APAKAH ALLAH MEMBUTUHKAN PERANTARA?

At Tauhid edisi III/11
Oleh : Ari Wahyudi
Allah Ta’ala berfirman yang artinya, “Berdoalah kepada-Ku, pasti akan Aku kabulkan”(QS. Al-Mu’min : 60). Setiap hamba pasti membutuhkan sesuatu yang menopang kehidupannya, sehingga dia akan berusaha untuk meraihnya. Ketika mereka tertimpa bencana, mereka pun bersimpuh dan memohon kepada Allah Ta’ala agar dilepaskan dari marabahaya. Namun sangat disayangkan, sebagian kaum muslimin justru terjerumus ke dalam praktek-praktek kesyirikan tanpa mereka sadari karena berdo’a untuk menggapai keinginan mereka itu.
Niat Baik Kaum Musyrikin
Dalam berdoa kepada Allah, kita tidak perlu melalui perantara, karena hal itu termasuk perbuatan syirik. Allah Ta’ala berfirman yang artinya, “Dan mereka (kaum musyrikin) beribadah kepada selain Allah sesuatu yang tidak sanggup mendatangkan madharat dan manfaat untuk mereka. Dan mereka beralasan, ‘Mereka itu adalah pemberi syafaat bagi kami di sisi Allah'” (QS. Yunus : 18). Allah Ta’ala juga berfirman yang artinya, “Dan orang-orang yang menjadikan selain Allah sebagai penolong mengatakan, ‘Sesungguhnya kami tidak menyembah mereka, melainkan hanya supaya mereka mendekatkan kami kepada Allah dengan sedekat-dekatnya’ ” (QS. Az-Zumar : 3).
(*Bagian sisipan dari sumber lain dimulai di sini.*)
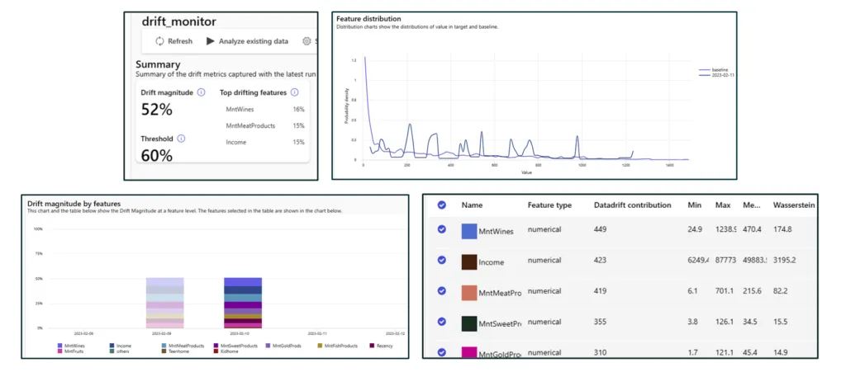Uncheck the MntWines row checkbox
The image size is (846, 372).
(x=442, y=230)
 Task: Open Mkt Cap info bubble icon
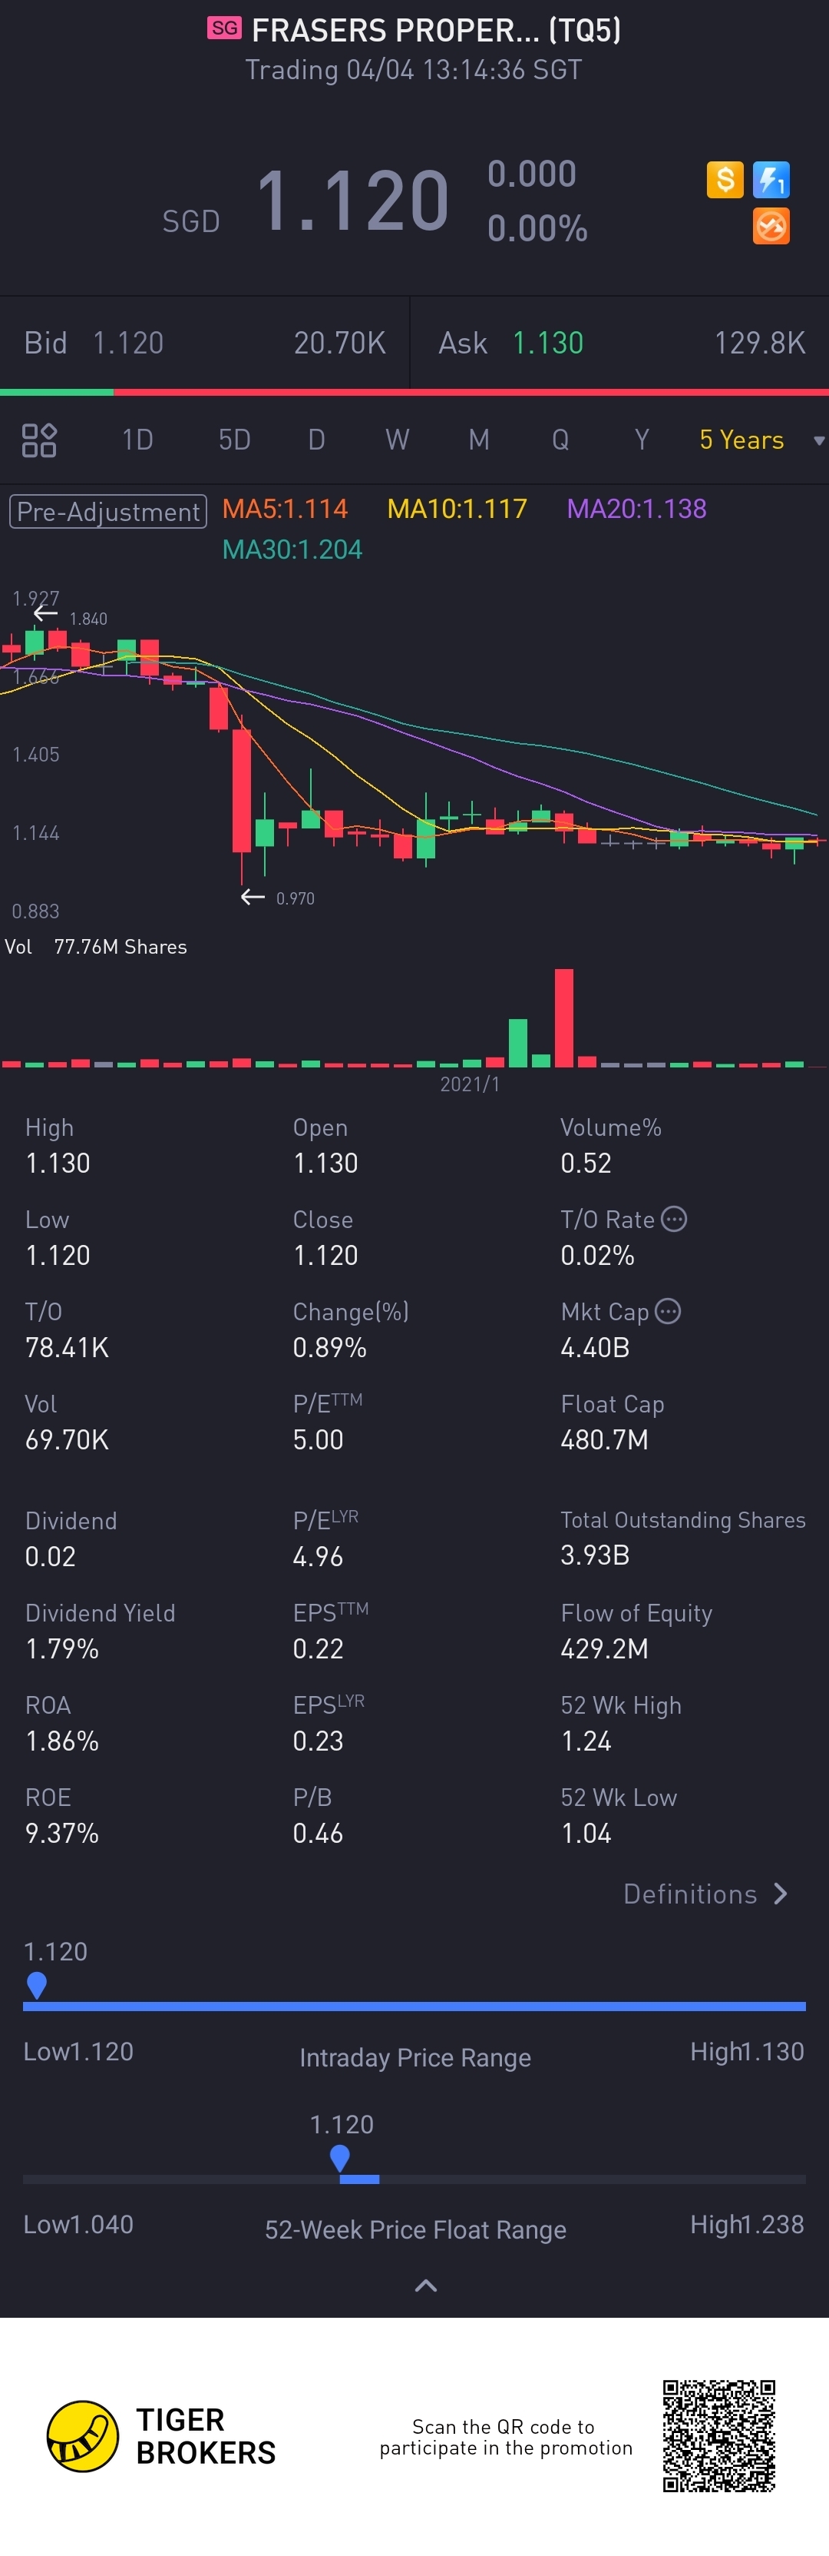pyautogui.click(x=668, y=1311)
Dalam dua ayat ini Allah menjelaskan kepada kita tentang alasan yang diajukan oleh kaum musyrikin untuk mendukung kesyirikan mereka. Mereka berkata bahwa mereka memiliki niat yang baik. Mereka hanya ingin menjadikan orang-orang shalih yang sudah meninggal sebagai perantara doa mereka kepada Allah. Mereka menganggap bahwa diri mereka penuh dengan dosa, sehingga tidak pantas untuk langsung berdoa kepada Allah. Sedangkan orang-orang shalih memiliki keutamaan di sisi Allah. Mereka ingin agar semakin dekat dengan Allah dengan perantaraan orang-orang shalih itu. Tidak ada yang mencela niat baik ini. Akan tetapi, lihatlah cara yang mereka tempuh. Mereka meminta syafaat kepada orang-orang yang sudah meninggal. Padahal Allah Ta’ala sudah menegaskan yang artinya, “Katakanlah, ‘Semua syafaat itu pada hakikatnya adalah milik Allah’ “ (QS. Az-Zumar : 44). Dan meminta kepada orang yang sudah meninggal adalah termasuk perbuatan syirik akbar yang dapat mengeluarkan pelakunya dari Islam. Oleh karena itu, niat baik kaum musyrikin ini tidak bermanfaat sama sekali karena cara yang mereka tempuh adalah kesyirikan, perbuatan yang merupakan penghinaan kepada AllahTa’ala.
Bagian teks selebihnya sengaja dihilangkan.